AstraZeneca Tezspire approved for self administration in US with new pre filled pen
The Tezspire pre-filled pen enables patients and caregivers to self-administer the medicine at home or in clinic via a simple process.;
UK: AstraZeneca and Amgen's Tezspire (tezepelumab) has been approved in the US for self-administration in a pre-filled, single-use pen for patients aged 12 years and older with severe asthma.
Tezspire will be available as a fixed-dose 210mg subcutaneous injection via a pre-filled, single-use auto-injector (the Tezspire pre-filled pen) or via a pre-filled, single-use syringe (the Tezspire pre-filled syringe). Both are administered every four weeks.
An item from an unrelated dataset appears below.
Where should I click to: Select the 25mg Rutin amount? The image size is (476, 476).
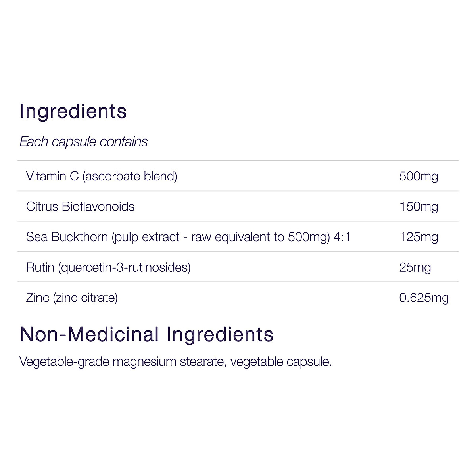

The Tezspire pre-filled pen enables patients and caregivers to self-administer the medicine at home or in clinic via a simple process. The device is fitted with a safety guard and viewing window and has audible clicks at the start and end of the injection to guide patients.
The approval by the US Food and Drug Administration (FDA) was based on results from the PATHFINDER clinical trial programme, which included results from the PATH-BRIDGE Phase I trial and the PATH-HOME Phase III trial. The majority (92%) of healthcare providers, patients and caregivers were able to successfully administer Tezspire both in the clinic and at home throughout the PATH-HOME trial. The improvements in asthma control and the safety profile of Tezspire observed in the PATH-HOME trial were consistent with previous clinical trials.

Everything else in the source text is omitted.